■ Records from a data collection
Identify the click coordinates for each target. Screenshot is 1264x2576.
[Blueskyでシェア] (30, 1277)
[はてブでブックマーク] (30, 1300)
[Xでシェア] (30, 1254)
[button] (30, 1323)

■ What is required
From beginning to end, the data must be duplicated exactly.

■ Solution to the problem
Identify the click coordinates for each target. Screenshot is 1264x2576.
[Blueskyでシェア] (30, 1277)
[はてブでブックマーク] (30, 1300)
[Xでシェア] (30, 1254)
[button] (30, 1323)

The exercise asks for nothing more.